───── Exercise material ─────

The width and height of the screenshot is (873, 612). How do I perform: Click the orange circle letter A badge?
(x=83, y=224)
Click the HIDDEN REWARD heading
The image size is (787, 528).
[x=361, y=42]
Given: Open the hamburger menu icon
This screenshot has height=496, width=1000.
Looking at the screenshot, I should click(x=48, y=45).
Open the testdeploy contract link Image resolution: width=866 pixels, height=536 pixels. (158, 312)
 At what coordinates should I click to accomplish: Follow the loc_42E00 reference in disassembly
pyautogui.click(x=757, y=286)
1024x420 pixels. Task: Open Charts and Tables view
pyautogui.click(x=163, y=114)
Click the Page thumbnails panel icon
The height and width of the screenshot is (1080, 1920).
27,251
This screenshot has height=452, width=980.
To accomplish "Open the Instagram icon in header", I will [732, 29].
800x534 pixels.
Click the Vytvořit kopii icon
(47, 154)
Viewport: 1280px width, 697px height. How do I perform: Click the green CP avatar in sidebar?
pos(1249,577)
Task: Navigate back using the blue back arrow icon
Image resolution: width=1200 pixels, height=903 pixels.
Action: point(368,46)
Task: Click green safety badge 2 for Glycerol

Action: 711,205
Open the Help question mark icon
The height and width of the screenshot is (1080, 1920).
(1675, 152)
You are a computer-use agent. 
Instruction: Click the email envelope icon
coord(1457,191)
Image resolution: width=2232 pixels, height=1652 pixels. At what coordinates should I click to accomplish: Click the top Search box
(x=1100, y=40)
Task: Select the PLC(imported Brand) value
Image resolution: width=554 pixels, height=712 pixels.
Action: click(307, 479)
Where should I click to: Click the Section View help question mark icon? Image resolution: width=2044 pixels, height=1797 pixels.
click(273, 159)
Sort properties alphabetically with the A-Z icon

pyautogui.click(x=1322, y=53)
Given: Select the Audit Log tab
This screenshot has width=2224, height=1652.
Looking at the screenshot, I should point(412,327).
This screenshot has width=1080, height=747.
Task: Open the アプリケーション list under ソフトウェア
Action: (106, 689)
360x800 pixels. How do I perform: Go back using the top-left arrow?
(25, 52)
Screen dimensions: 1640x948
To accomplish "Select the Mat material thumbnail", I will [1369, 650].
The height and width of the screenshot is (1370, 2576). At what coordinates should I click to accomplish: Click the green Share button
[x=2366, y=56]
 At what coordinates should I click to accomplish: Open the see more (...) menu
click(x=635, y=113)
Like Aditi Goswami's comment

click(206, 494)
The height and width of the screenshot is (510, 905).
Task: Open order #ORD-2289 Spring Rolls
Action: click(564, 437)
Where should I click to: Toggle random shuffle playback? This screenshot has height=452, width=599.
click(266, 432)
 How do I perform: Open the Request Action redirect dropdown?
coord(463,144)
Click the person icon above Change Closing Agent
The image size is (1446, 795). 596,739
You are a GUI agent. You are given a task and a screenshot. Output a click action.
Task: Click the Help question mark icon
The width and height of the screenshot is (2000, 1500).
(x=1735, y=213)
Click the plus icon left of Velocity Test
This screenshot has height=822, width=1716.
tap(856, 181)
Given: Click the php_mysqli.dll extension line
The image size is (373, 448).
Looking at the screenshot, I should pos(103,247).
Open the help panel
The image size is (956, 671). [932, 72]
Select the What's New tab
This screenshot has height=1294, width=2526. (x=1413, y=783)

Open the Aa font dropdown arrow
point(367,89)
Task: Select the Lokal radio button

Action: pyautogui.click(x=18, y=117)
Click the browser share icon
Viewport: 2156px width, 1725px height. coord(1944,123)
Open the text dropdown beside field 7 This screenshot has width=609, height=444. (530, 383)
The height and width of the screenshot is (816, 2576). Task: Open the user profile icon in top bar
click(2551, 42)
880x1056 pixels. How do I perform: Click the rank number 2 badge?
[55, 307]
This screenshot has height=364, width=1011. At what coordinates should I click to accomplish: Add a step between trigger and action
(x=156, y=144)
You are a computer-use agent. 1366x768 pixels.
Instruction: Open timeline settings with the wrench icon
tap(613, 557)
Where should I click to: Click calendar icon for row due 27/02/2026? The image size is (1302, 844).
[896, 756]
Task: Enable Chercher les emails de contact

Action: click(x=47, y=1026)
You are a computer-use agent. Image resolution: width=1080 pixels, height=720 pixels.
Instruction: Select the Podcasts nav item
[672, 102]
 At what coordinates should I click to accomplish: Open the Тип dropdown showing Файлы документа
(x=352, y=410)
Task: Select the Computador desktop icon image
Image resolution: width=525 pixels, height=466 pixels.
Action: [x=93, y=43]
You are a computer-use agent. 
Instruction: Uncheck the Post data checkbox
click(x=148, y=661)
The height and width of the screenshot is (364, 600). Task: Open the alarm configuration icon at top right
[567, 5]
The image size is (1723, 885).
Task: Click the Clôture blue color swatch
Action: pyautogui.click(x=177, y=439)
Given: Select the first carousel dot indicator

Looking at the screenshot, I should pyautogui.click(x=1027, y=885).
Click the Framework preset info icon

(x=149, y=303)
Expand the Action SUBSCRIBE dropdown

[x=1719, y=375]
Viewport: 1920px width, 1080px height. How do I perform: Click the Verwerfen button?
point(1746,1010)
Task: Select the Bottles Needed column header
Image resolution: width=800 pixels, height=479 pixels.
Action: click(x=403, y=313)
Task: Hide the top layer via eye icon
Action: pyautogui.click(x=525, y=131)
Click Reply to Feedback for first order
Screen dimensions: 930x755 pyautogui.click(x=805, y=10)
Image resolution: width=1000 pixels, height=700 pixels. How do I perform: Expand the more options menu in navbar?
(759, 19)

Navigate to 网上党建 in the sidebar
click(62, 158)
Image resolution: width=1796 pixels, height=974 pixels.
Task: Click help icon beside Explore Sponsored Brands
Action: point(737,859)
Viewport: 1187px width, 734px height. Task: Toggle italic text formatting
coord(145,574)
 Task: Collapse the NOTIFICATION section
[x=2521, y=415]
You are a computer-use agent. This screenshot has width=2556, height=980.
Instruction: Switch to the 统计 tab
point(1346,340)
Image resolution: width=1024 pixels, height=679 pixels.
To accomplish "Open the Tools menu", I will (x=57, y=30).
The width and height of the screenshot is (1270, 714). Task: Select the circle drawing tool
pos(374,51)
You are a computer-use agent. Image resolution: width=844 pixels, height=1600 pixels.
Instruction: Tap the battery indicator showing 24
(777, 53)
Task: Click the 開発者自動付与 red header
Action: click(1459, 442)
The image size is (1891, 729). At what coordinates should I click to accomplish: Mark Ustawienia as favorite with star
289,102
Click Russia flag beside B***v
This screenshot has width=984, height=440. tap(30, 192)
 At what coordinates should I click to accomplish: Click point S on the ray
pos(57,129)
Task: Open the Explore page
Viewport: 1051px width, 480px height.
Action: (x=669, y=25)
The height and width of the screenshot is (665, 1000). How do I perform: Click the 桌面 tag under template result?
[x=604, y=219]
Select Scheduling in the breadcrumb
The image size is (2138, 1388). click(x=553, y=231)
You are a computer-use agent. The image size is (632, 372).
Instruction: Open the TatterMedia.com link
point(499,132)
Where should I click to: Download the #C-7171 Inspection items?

─────

**Prompt**
Reproduce every one of the lines above word for word, with nothing left out or changed.

**Worked solution**
The width and height of the screenshot is (873, 612). How do I perform: Click the orange circle letter A badge?
(x=83, y=224)
Click the HIDDEN REWARD heading
The image size is (787, 528).
[x=361, y=42]
Given: Open the hamburger menu icon
This screenshot has height=496, width=1000.
Looking at the screenshot, I should click(x=48, y=45).
Open the testdeploy contract link Image resolution: width=866 pixels, height=536 pixels. (158, 312)
 At what coordinates should I click to accomplish: Follow the loc_42E00 reference in disassembly
pyautogui.click(x=757, y=286)
1024x420 pixels. Task: Open Charts and Tables view
pyautogui.click(x=163, y=114)
Click the Page thumbnails panel icon
The height and width of the screenshot is (1080, 1920).
27,251
This screenshot has height=452, width=980.
To accomplish "Open the Instagram icon in header", I will [732, 29].
800x534 pixels.
Click the Vytvořit kopii icon
(47, 154)
Viewport: 1280px width, 697px height. How do I perform: Click the green CP avatar in sidebar?
pos(1249,577)
Task: Navigate back using the blue back arrow icon
Image resolution: width=1200 pixels, height=903 pixels.
Action: point(368,46)
Task: Click green safety badge 2 for Glycerol

Action: 711,205
Open the Help question mark icon
The height and width of the screenshot is (1080, 1920).
(1675, 152)
You are a computer-use agent. 
Instruction: Click the email envelope icon
coord(1457,191)
Image resolution: width=2232 pixels, height=1652 pixels. At what coordinates should I click to accomplish: Click the top Search box
(x=1100, y=40)
Task: Select the PLC(imported Brand) value
Image resolution: width=554 pixels, height=712 pixels.
Action: click(307, 479)
Where should I click to: Click the Section View help question mark icon? Image resolution: width=2044 pixels, height=1797 pixels.
click(273, 159)
Sort properties alphabetically with the A-Z icon

pyautogui.click(x=1322, y=53)
Given: Select the Audit Log tab
This screenshot has width=2224, height=1652.
Looking at the screenshot, I should point(412,327).
This screenshot has width=1080, height=747.
Task: Open the アプリケーション list under ソフトウェア
Action: (106, 689)
360x800 pixels. How do I perform: Go back using the top-left arrow?
(25, 52)
Screen dimensions: 1640x948
To accomplish "Select the Mat material thumbnail", I will [1369, 650].
The height and width of the screenshot is (1370, 2576). At what coordinates should I click to accomplish: Click the green Share button
[x=2366, y=56]
 At what coordinates should I click to accomplish: Open the see more (...) menu
click(x=635, y=113)
Like Aditi Goswami's comment

click(206, 494)
The height and width of the screenshot is (510, 905).
Task: Open order #ORD-2289 Spring Rolls
Action: click(564, 437)
Where should I click to: Toggle random shuffle playback? This screenshot has height=452, width=599.
click(266, 432)
 How do I perform: Open the Request Action redirect dropdown?
coord(463,144)
Click the person icon above Change Closing Agent
The image size is (1446, 795). 596,739
You are a GUI agent. You are given a task and a screenshot. Output a click action.
Task: Click the Help question mark icon
The width and height of the screenshot is (2000, 1500).
(x=1735, y=213)
Click the plus icon left of Velocity Test
This screenshot has height=822, width=1716.
tap(856, 181)
Given: Click the php_mysqli.dll extension line
The image size is (373, 448).
Looking at the screenshot, I should pos(103,247).
Open the help panel
The image size is (956, 671). [932, 72]
Select the What's New tab
This screenshot has height=1294, width=2526. (x=1413, y=783)

Open the Aa font dropdown arrow
point(367,89)
Task: Select the Lokal radio button

Action: pyautogui.click(x=18, y=117)
Click the browser share icon
Viewport: 2156px width, 1725px height. coord(1944,123)
Open the text dropdown beside field 7 This screenshot has width=609, height=444. (530, 383)
The height and width of the screenshot is (816, 2576). Task: Open the user profile icon in top bar
click(2551, 42)
880x1056 pixels. How do I perform: Click the rank number 2 badge?
[55, 307]
This screenshot has height=364, width=1011. At what coordinates should I click to accomplish: Add a step between trigger and action
(x=156, y=144)
You are a computer-use agent. 1366x768 pixels.
Instruction: Open timeline settings with the wrench icon
tap(613, 557)
Where should I click to: Click calendar icon for row due 27/02/2026? The image size is (1302, 844).
[896, 756]
Task: Enable Chercher les emails de contact

Action: click(x=47, y=1026)
You are a computer-use agent. Image resolution: width=1080 pixels, height=720 pixels.
Instruction: Select the Podcasts nav item
[672, 102]
 At what coordinates should I click to accomplish: Open the Тип dropdown showing Файлы документа
(x=352, y=410)
Task: Select the Computador desktop icon image
Image resolution: width=525 pixels, height=466 pixels.
Action: [x=93, y=43]
You are a computer-use agent. 
Instruction: Uncheck the Post data checkbox
click(x=148, y=661)
The height and width of the screenshot is (364, 600). Task: Open the alarm configuration icon at top right
[567, 5]
The image size is (1723, 885).
Task: Click the Clôture blue color swatch
Action: pyautogui.click(x=177, y=439)
Given: Select the first carousel dot indicator

Looking at the screenshot, I should pyautogui.click(x=1027, y=885).
Click the Framework preset info icon

(x=149, y=303)
Expand the Action SUBSCRIBE dropdown

[x=1719, y=375]
Viewport: 1920px width, 1080px height. How do I perform: Click the Verwerfen button?
point(1746,1010)
Task: Select the Bottles Needed column header
Image resolution: width=800 pixels, height=479 pixels.
Action: click(x=403, y=313)
Task: Hide the top layer via eye icon
Action: pyautogui.click(x=525, y=131)
Click Reply to Feedback for first order
Screen dimensions: 930x755 pyautogui.click(x=805, y=10)
Image resolution: width=1000 pixels, height=700 pixels. How do I perform: Expand the more options menu in navbar?
(759, 19)

Navigate to 网上党建 in the sidebar
click(62, 158)
Image resolution: width=1796 pixels, height=974 pixels.
Task: Click help icon beside Explore Sponsored Brands
Action: point(737,859)
Viewport: 1187px width, 734px height. Task: Toggle italic text formatting
coord(145,574)
 Task: Collapse the NOTIFICATION section
[x=2521, y=415]
You are a computer-use agent. This screenshot has width=2556, height=980.
Instruction: Switch to the 统计 tab
point(1346,340)
Image resolution: width=1024 pixels, height=679 pixels.
To accomplish "Open the Tools menu", I will (x=57, y=30).
The width and height of the screenshot is (1270, 714). Task: Select the circle drawing tool
pos(374,51)
You are a computer-use agent. Image resolution: width=844 pixels, height=1600 pixels.
Instruction: Tap the battery indicator showing 24
(777, 53)
Task: Click the 開発者自動付与 red header
Action: click(1459, 442)
The image size is (1891, 729). At what coordinates should I click to accomplish: Mark Ustawienia as favorite with star
289,102
Click Russia flag beside B***v
This screenshot has width=984, height=440. tap(30, 192)
 At what coordinates should I click to accomplish: Click point S on the ray
pos(57,129)
Task: Open the Explore page
Viewport: 1051px width, 480px height.
Action: (x=669, y=25)
The height and width of the screenshot is (665, 1000). How do I perform: Click the 桌面 tag under template result?
[x=604, y=219]
Select Scheduling in the breadcrumb
The image size is (2138, 1388). click(x=553, y=231)
You are a computer-use agent. The image size is (632, 372).
Instruction: Open the TatterMedia.com link
point(499,132)
Where should I click to: Download the #C-7171 Inspection items?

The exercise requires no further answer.